Et alors surgit tout simplement une question. Est-il possible d’élever la politique à la puissance d’une politique sans frontières, de desserrer les pactes et les barrières au milieu desquels s’organise l’existence collective, de faire fond sur une proximité entre les hommes homogène à celle qui vaut pour les choses de la nature, sans être reconduit vers le même ou vers de semblables nouages politiques du rêve et du réel ? Il existe, bien entendu, toute une tradition explorant une autre voie, et il est possible ici d’attirer l’attention sur le De Josepho écrit au 1er siècle de notre ère par Philon d’Alexandrie dit Philon le Juif.

Philon écrit dans un contexte antique caractérisé par la perte d’autonomie des cités lors de la constitution de vastes empires tels que celui d’Alexandre, puis celui des empereurs romains.

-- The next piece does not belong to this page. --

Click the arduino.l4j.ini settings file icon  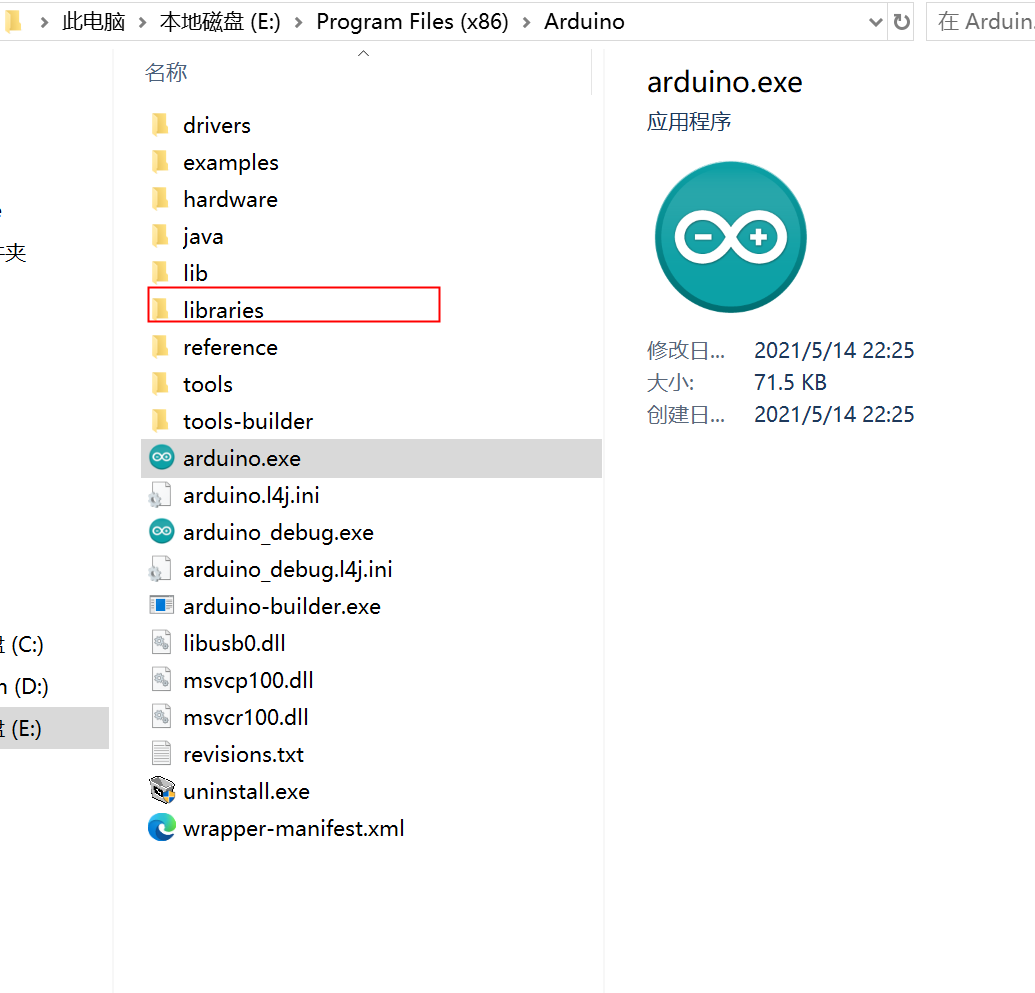pyautogui.click(x=161, y=495)
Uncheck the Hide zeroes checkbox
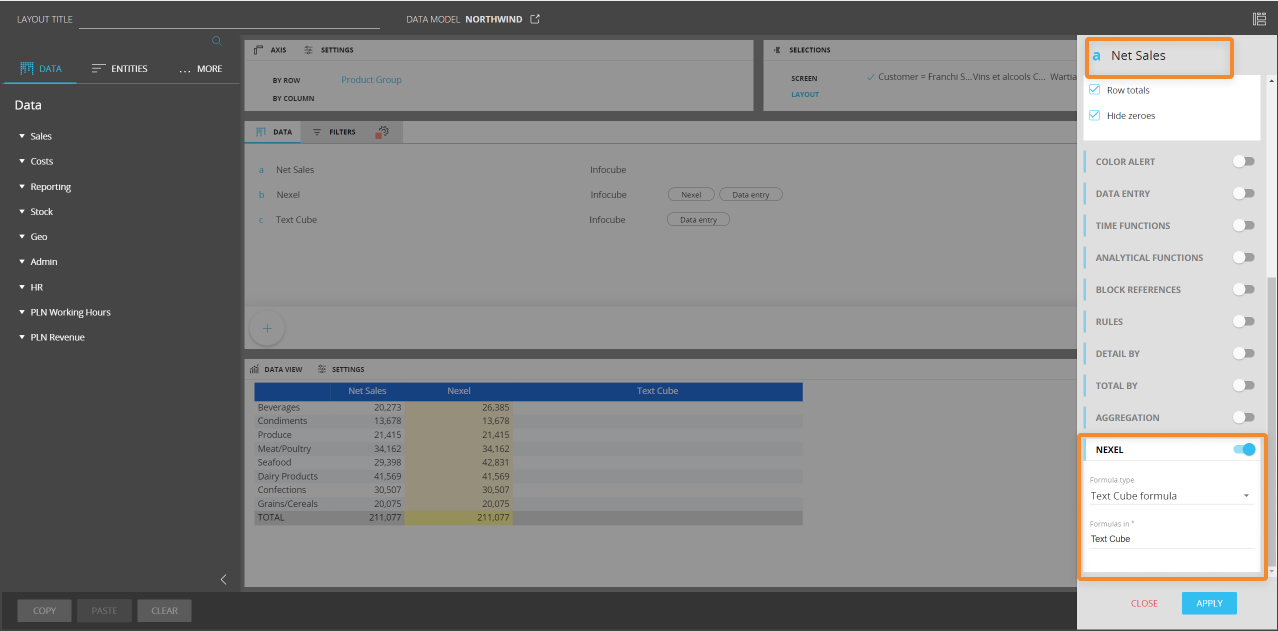The height and width of the screenshot is (631, 1278). point(1094,116)
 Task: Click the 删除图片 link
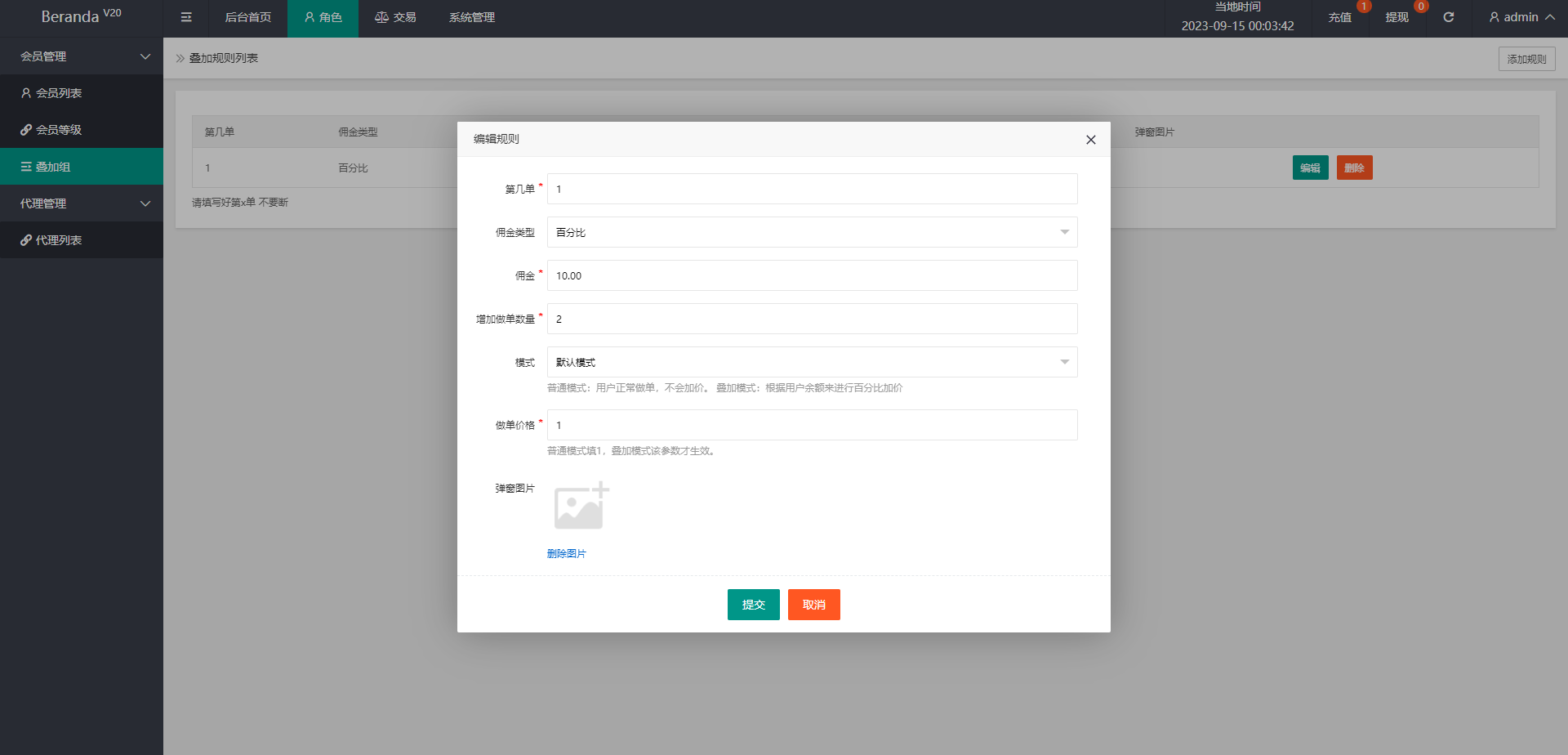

Il voit s’effondrer tous les régimes et tous les pactes particuliers sous la poussée d’un monde nouveau, et il est amené à comprendre, lui aussi, que ces bouleversements du paysage hérité de l’existence collective, et l’émergence d’associations nouvelles, se fonde sur une unité naturelle du mode de vie humain. « Ce monde où nous sommes, écrit-il, constitue une immense cité. Il n’existe qu’un seul régime et une loi unique, car c’est la raison de la nature qui ordonne ce qu’on doit faire et qui interdit ce qu’il faut éviter » (§29). Philon pose, au fond des choses, une universalité du genre humain et de la nature dans laquelle il vit. Pour tous existent de la même manière les conditions premières de la vie comme celles de sa possible perfection. Rien ne justifie en nature – et donc rien ne justifie durablement – la diversité des associations, des régimes, des lois. Les arguments qu’on prétend tirer souvent de la nature pour justifier cette diversité, l’invocation par exemple de l’inégale fertilité de la terre, d’une situation en bord de mer ou à l’intérieur des terres, et autres raisons de ce genre, sont de mauvais arguments. La diversité des associations, régimes, lois, tient, non pas à ces circonstances naturelles, mais aux ambitions des uns, aux défiances des autres, à l’amour des particularités, bref à toute une construction culturelle secondaire, passionnelle, contestable, de leur mode de vie par les hommes. Ce que Philon a sous les yeux, à savoir la destruction des règles et des situations anciennes, l’envahissement du monde pour une puissance unique et éventuellement par les rêves fous de cette puissance quand elle prend les traits de l’empereur romain contemporain de Philon : Caligula, cela a un fondement dans la nature, et c’est depuis cette nature qu’il faut repenser les possibilités de la politique.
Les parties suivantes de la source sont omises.